Ethics in healthcare aren’t new, but their application has never been more important

Guiding principles and tangible actions must work to ensure the safe and effective use of emerging technologies like AI

By: Keith Bigelow, GM of Analytics & AI, GE Healthcare   Everyone can be a little bit biased, or so social scientists say.[i] In the field of Artificial Intelligence (AI), where machines are learning to guide decisions as inconsequential as picking a restaurant and as life-changing as helping clinicians diagnose disease, guarding against this reality has never been more important. Fortunately, ethical standards are not new to influential professions, especially healthcare. The Hippocratic oath – the oldest and most famous code of ethics – has guided doctors for centuries. Today, nearly all medical students in the U.S. take some form of the pledge.[ii] As advanced analytics and AI continue to proliferate, some of the principles guiding the industry should evolve.

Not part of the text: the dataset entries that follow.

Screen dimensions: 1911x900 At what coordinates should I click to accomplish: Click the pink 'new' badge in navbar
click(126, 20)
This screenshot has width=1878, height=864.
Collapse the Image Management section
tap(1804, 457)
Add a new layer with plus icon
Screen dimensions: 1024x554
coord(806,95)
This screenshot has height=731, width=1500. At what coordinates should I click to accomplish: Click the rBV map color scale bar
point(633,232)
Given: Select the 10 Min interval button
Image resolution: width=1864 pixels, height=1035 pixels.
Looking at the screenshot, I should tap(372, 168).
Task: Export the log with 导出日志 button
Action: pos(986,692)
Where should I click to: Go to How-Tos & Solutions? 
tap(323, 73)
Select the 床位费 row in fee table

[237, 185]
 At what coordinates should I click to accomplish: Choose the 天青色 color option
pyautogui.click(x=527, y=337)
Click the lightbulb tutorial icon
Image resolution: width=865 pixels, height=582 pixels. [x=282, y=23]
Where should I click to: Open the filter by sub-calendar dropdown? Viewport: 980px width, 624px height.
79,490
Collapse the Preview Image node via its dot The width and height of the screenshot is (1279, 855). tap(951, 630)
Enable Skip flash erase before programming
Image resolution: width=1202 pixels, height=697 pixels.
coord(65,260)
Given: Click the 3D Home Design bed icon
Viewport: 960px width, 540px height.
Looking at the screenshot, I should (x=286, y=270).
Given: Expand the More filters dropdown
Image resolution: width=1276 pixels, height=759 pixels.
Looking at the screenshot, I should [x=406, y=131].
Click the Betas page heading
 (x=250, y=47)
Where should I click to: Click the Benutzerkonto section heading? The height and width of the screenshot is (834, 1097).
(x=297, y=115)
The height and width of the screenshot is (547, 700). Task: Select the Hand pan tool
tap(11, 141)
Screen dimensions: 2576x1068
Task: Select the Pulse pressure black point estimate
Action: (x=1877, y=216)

AI presents a unique challenge in ensuring safe, fair and effective usage. Outputs generated by algorithms are only as good as the data put in. It can be difficult to demonstrate how an algorithm arrived at its decision. But these challenges are met with incredible opportunity. AI has the ability to make sense of the massive volumes of healthcare data. It could take away mundane and repetitive tasks and enable precision health. To enable the benefits and mitigate the potential harms requires not just updated guidelines but also new approaches to technology development and evaluation adapted to AI. The good news is that the industry knows we need to get this right – reflected in the increasing body of research on the topic and the formal statements of commitment by companies taking major steps into the space. Today, GE Healthcare officially becomes one of those companies. We are publishing the following AI principles, which we will apply to improve healthcare quality, cost, access and the patient experience.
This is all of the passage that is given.